There are three kinds of ID numbers for contracts. The reasons for this have to do with what system was being used to track a contract when it was first seen. In the monthly "Contracts Report", these IDs appear under the "Contract ID Ariba" and "PO ID)" heading. In the "SA BC Report", the ID appears under the "Contract ID (PO ID)" heading. In how many contracts are which IDs defined? The data below shows the usage of these IDs in the data for June of 2022.

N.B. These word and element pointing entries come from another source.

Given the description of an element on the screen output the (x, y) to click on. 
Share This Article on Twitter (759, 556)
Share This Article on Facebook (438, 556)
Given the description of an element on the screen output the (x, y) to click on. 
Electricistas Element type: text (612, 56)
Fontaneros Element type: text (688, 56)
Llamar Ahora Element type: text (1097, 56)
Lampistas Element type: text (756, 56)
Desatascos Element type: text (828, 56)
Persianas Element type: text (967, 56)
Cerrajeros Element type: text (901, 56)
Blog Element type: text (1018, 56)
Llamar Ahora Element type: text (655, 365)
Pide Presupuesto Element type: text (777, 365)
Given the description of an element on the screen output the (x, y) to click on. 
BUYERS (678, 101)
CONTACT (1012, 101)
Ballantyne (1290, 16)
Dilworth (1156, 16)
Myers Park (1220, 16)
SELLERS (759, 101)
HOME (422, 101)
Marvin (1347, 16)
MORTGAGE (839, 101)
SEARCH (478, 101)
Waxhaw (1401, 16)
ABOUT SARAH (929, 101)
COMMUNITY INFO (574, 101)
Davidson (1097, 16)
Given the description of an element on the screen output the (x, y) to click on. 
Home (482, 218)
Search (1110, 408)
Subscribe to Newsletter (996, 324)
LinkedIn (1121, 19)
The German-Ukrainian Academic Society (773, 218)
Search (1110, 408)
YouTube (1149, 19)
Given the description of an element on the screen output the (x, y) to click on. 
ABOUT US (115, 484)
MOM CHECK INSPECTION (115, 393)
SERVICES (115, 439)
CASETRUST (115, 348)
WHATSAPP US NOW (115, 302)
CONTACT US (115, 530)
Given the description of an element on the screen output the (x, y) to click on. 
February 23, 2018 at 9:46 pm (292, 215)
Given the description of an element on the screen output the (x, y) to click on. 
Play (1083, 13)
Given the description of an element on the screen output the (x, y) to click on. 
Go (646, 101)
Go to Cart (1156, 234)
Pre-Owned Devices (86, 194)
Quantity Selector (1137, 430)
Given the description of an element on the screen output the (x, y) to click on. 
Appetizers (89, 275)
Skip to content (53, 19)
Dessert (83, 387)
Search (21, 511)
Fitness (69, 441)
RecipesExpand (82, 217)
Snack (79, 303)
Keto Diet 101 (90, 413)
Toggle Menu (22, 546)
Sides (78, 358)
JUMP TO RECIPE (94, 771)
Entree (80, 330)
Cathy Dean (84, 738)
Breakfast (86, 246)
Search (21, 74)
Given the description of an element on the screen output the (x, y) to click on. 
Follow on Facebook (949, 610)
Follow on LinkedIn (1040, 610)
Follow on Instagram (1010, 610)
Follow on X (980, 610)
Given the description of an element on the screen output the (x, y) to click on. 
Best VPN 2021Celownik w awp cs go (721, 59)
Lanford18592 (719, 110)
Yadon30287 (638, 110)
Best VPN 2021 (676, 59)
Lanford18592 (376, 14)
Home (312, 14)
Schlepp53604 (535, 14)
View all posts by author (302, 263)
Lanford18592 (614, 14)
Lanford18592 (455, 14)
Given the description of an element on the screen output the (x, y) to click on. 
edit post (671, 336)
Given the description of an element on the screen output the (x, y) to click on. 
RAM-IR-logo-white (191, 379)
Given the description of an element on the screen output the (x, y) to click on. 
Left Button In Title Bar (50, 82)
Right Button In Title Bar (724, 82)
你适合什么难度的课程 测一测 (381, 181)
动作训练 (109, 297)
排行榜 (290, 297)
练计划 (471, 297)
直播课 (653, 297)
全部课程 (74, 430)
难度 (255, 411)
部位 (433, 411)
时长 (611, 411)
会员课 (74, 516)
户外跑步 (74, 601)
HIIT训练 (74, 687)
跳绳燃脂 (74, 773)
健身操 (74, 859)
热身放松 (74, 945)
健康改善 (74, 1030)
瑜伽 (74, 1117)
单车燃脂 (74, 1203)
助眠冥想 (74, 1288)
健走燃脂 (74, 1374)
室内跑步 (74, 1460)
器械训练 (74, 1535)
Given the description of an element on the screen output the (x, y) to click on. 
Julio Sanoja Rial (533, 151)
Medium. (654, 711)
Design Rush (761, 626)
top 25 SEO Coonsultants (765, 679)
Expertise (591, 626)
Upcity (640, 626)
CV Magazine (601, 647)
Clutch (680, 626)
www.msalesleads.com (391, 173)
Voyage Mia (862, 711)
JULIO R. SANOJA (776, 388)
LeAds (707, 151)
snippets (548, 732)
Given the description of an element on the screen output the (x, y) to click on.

count contract_id ariba_id sap_id 1327 NON_NULL NULL NULL 127 NULL NON_NULL NON_NULL 496 NULL NON_NULL NULL 271 NULL NULL NON_NULL
I have recently noticed (July 2023) that there are two types of id sets. In one case, the contracts are listed in a report with a title like 'Contracts Report for Month of April 2023.pdf'. In this report, each contract has an Ariba Id, an SAP Id, or both and the set of these two is unique. Also, A single contract can point to more than one agency. For example, a contract with an Ariba Id number 'CW2239242' with 'VICTORY SUPPLY' relates to:
Therefore, in order to track a contract from month to month, one must look for whichever pair of values is appropriate. Of course, a contract can be amended and one of its Id numbers can change. It is not clear how this can be tracked. One could combine the contract rows but the SA/BC report shows how much money goes to each agency and the Contracts report does not, and it would not be good to lose that detail.
An example is:
Agency: Controller-Treasurer Dept - 110 Contract Id: 4300018669 Vendor: AYA HEALTHCARE INC Start: 5/15/2020 End: 6/30/2023 Amount: $ 95,885,456.93 Dewscription: Consulting Services Agency: Facilities and Fleet Department - 263 Contract Id: 4300018669 Vendor: AYA HEALTHCARE INC Start: 5/15/2020 End: 6/30/2023 Amount: $ 5,000,000.00 Dewscription: Consulting Services Agency: Health & Hospital Systems - 921 Contract Id: 4300018669 Vendor: AYA HEALTHCARE INC Start: 5/15/2020 End: 6/30/2023 Amount: $ 38,370,967.07 Dewscription: Consulting ServicesThis vendor has other contracts and, as makes sense, they have different Contract Id numbers.
The only place we actually need to identity the contract is when we are relating documents to a contract. And listing the contracts multiple times is not unforgivable. If there are three documents for the contract above, showing those three documents three different times should not be a problem. A page that shows a single contract and its history would want to combine these contracts into one.